Assignment:
Make an exact copy of the records below. Include every line.

:: Data records

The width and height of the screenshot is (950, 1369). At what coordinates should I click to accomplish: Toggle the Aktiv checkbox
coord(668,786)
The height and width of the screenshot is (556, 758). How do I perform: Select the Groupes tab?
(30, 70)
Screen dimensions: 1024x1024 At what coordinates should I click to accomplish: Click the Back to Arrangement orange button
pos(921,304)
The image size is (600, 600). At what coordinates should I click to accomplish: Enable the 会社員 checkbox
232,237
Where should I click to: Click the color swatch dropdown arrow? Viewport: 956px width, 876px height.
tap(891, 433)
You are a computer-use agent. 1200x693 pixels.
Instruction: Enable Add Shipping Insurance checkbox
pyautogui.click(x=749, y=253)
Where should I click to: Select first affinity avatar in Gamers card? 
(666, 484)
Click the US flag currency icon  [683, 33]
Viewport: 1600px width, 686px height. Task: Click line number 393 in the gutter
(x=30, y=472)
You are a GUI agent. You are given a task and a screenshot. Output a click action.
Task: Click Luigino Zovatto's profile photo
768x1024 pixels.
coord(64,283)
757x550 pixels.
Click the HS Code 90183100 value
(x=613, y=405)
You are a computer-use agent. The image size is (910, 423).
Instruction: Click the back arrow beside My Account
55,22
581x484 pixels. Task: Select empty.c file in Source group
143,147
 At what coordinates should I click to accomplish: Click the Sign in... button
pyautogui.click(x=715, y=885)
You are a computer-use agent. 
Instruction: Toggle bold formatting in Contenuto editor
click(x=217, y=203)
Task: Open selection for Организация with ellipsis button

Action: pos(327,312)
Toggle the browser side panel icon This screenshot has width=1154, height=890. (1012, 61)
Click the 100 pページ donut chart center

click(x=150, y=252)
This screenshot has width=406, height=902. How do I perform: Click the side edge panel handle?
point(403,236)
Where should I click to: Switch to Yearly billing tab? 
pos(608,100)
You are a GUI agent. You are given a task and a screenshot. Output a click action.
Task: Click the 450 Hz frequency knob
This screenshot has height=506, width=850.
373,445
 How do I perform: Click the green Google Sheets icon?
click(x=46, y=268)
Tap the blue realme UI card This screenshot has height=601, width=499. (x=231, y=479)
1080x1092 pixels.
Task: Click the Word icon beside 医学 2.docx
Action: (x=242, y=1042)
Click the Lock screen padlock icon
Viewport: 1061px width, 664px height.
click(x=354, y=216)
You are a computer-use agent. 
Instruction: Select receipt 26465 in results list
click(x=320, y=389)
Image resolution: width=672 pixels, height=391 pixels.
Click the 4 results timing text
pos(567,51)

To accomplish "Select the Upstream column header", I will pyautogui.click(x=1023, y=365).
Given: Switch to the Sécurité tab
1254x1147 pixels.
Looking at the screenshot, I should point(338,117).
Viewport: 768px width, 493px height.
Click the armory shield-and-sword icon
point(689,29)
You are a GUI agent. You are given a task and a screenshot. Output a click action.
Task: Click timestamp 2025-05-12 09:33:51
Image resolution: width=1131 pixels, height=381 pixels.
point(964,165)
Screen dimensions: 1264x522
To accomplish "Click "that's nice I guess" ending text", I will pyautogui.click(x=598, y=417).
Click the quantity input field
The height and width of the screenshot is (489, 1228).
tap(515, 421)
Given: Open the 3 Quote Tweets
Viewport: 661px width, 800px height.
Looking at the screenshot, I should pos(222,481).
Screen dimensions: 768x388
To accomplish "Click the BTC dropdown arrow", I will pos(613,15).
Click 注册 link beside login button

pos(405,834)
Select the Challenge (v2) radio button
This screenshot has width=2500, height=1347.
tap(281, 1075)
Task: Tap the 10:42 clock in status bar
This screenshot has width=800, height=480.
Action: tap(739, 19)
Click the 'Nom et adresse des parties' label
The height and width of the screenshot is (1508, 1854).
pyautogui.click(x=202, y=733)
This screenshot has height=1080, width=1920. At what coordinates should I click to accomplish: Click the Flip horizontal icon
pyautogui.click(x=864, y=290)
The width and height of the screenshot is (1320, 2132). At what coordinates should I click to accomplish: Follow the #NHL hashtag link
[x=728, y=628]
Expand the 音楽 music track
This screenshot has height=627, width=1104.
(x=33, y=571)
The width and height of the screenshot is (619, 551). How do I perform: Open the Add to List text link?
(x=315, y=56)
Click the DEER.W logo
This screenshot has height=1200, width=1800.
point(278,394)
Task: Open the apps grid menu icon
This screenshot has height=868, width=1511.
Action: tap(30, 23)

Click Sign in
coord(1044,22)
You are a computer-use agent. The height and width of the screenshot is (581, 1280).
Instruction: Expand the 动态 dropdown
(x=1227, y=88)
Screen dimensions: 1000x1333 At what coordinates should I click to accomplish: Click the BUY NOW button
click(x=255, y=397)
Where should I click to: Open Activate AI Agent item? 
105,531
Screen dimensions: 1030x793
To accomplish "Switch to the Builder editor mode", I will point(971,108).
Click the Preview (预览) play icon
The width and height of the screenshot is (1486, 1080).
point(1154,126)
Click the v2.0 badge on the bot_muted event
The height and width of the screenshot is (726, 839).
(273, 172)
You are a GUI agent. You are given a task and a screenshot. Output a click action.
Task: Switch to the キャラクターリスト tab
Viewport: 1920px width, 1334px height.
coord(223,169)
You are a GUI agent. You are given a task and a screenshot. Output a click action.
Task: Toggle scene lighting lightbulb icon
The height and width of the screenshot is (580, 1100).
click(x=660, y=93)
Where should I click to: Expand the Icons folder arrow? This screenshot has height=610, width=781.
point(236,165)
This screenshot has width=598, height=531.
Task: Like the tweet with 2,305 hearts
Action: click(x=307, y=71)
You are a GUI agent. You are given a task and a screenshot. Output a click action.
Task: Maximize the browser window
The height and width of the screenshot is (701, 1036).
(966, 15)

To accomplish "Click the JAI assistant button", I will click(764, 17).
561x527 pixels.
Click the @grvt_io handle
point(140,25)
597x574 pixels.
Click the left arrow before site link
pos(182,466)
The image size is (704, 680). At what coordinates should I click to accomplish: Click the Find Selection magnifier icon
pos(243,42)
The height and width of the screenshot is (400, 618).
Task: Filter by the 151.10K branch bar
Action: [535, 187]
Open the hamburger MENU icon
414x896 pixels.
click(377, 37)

::::

Task result:
The width and height of the screenshot is (950, 1369). At what coordinates should I click to accomplish: Toggle the Aktiv checkbox
coord(668,786)
The height and width of the screenshot is (556, 758). How do I perform: Select the Groupes tab?
(30, 70)
Screen dimensions: 1024x1024 At what coordinates should I click to accomplish: Click the Back to Arrangement orange button
pos(921,304)
The image size is (600, 600). At what coordinates should I click to accomplish: Enable the 会社員 checkbox
232,237
Where should I click to: Click the color swatch dropdown arrow? Viewport: 956px width, 876px height.
tap(891, 433)
You are a computer-use agent. 1200x693 pixels.
Instruction: Enable Add Shipping Insurance checkbox
pyautogui.click(x=749, y=253)
Where should I click to: Select first affinity avatar in Gamers card? 
(666, 484)
Click the US flag currency icon  [683, 33]
Viewport: 1600px width, 686px height. Task: Click line number 393 in the gutter
(x=30, y=472)
You are a GUI agent. You are given a task and a screenshot. Output a click action.
Task: Click Luigino Zovatto's profile photo
768x1024 pixels.
coord(64,283)
757x550 pixels.
Click the HS Code 90183100 value
(x=613, y=405)
You are a computer-use agent. The image size is (910, 423).
Instruction: Click the back arrow beside My Account
55,22
581x484 pixels. Task: Select empty.c file in Source group
143,147
 At what coordinates should I click to accomplish: Click the Sign in... button
pyautogui.click(x=715, y=885)
You are a computer-use agent. 
Instruction: Toggle bold formatting in Contenuto editor
click(x=217, y=203)
Task: Open selection for Организация with ellipsis button

Action: pos(327,312)
Toggle the browser side panel icon This screenshot has width=1154, height=890. (1012, 61)
Click the 100 pページ donut chart center

click(x=150, y=252)
This screenshot has width=406, height=902. How do I perform: Click the side edge panel handle?
point(403,236)
Where should I click to: Switch to Yearly billing tab? 
pos(608,100)
You are a GUI agent. You are given a task and a screenshot. Output a click action.
Task: Click the 450 Hz frequency knob
This screenshot has height=506, width=850.
373,445
 How do I perform: Click the green Google Sheets icon?
click(x=46, y=268)
Tap the blue realme UI card This screenshot has height=601, width=499. (x=231, y=479)
1080x1092 pixels.
Task: Click the Word icon beside 医学 2.docx
Action: (x=242, y=1042)
Click the Lock screen padlock icon
Viewport: 1061px width, 664px height.
click(x=354, y=216)
You are a computer-use agent. 
Instruction: Select receipt 26465 in results list
click(x=320, y=389)
Image resolution: width=672 pixels, height=391 pixels.
Click the 4 results timing text
pos(567,51)

To accomplish "Select the Upstream column header", I will pyautogui.click(x=1023, y=365).
Given: Switch to the Sécurité tab
1254x1147 pixels.
Looking at the screenshot, I should point(338,117).
Viewport: 768px width, 493px height.
Click the armory shield-and-sword icon
point(689,29)
You are a GUI agent. You are given a task and a screenshot. Output a click action.
Task: Click timestamp 2025-05-12 09:33:51
Image resolution: width=1131 pixels, height=381 pixels.
point(964,165)
Screen dimensions: 1264x522
To accomplish "Click "that's nice I guess" ending text", I will pyautogui.click(x=598, y=417).
Click the quantity input field
The height and width of the screenshot is (489, 1228).
tap(515, 421)
Given: Open the 3 Quote Tweets
Viewport: 661px width, 800px height.
Looking at the screenshot, I should pos(222,481).
Screen dimensions: 768x388
To accomplish "Click the BTC dropdown arrow", I will pos(613,15).
Click 注册 link beside login button

pos(405,834)
Select the Challenge (v2) radio button
This screenshot has width=2500, height=1347.
tap(281, 1075)
Task: Tap the 10:42 clock in status bar
This screenshot has width=800, height=480.
Action: tap(739, 19)
Click the 'Nom et adresse des parties' label
The height and width of the screenshot is (1508, 1854).
pyautogui.click(x=202, y=733)
This screenshot has height=1080, width=1920. At what coordinates should I click to accomplish: Click the Flip horizontal icon
pyautogui.click(x=864, y=290)
The width and height of the screenshot is (1320, 2132). At what coordinates should I click to accomplish: Follow the #NHL hashtag link
[x=728, y=628]
Expand the 音楽 music track
This screenshot has height=627, width=1104.
(x=33, y=571)
The width and height of the screenshot is (619, 551). How do I perform: Open the Add to List text link?
(x=315, y=56)
Click the DEER.W logo
This screenshot has height=1200, width=1800.
point(278,394)
Task: Open the apps grid menu icon
This screenshot has height=868, width=1511.
Action: tap(30, 23)

Click Sign in
coord(1044,22)
You are a computer-use agent. The height and width of the screenshot is (581, 1280).
Instruction: Expand the 动态 dropdown
(x=1227, y=88)
Screen dimensions: 1000x1333 At what coordinates should I click to accomplish: Click the BUY NOW button
click(x=255, y=397)
Where should I click to: Open Activate AI Agent item? 
105,531
Screen dimensions: 1030x793
To accomplish "Switch to the Builder editor mode", I will point(971,108).
Click the Preview (预览) play icon
The width and height of the screenshot is (1486, 1080).
point(1154,126)
Click the v2.0 badge on the bot_muted event
The height and width of the screenshot is (726, 839).
(273, 172)
You are a GUI agent. You are given a task and a screenshot. Output a click action.
Task: Switch to the キャラクターリスト tab
Viewport: 1920px width, 1334px height.
coord(223,169)
You are a GUI agent. You are given a task and a screenshot. Output a click action.
Task: Toggle scene lighting lightbulb icon
The height and width of the screenshot is (580, 1100).
click(x=660, y=93)
Where should I click to: Expand the Icons folder arrow? This screenshot has height=610, width=781.
point(236,165)
This screenshot has width=598, height=531.
Task: Like the tweet with 2,305 hearts
Action: click(x=307, y=71)
You are a GUI agent. You are given a task and a screenshot. Output a click action.
Task: Maximize the browser window
The height and width of the screenshot is (701, 1036).
(966, 15)

To accomplish "Click the JAI assistant button", I will click(764, 17).
561x527 pixels.
Click the @grvt_io handle
point(140,25)
597x574 pixels.
Click the left arrow before site link
pos(182,466)
The image size is (704, 680). At what coordinates should I click to accomplish: Click the Find Selection magnifier icon
pos(243,42)
The height and width of the screenshot is (400, 618).
Task: Filter by the 151.10K branch bar
Action: [535, 187]
Open the hamburger MENU icon
414x896 pixels.
click(377, 37)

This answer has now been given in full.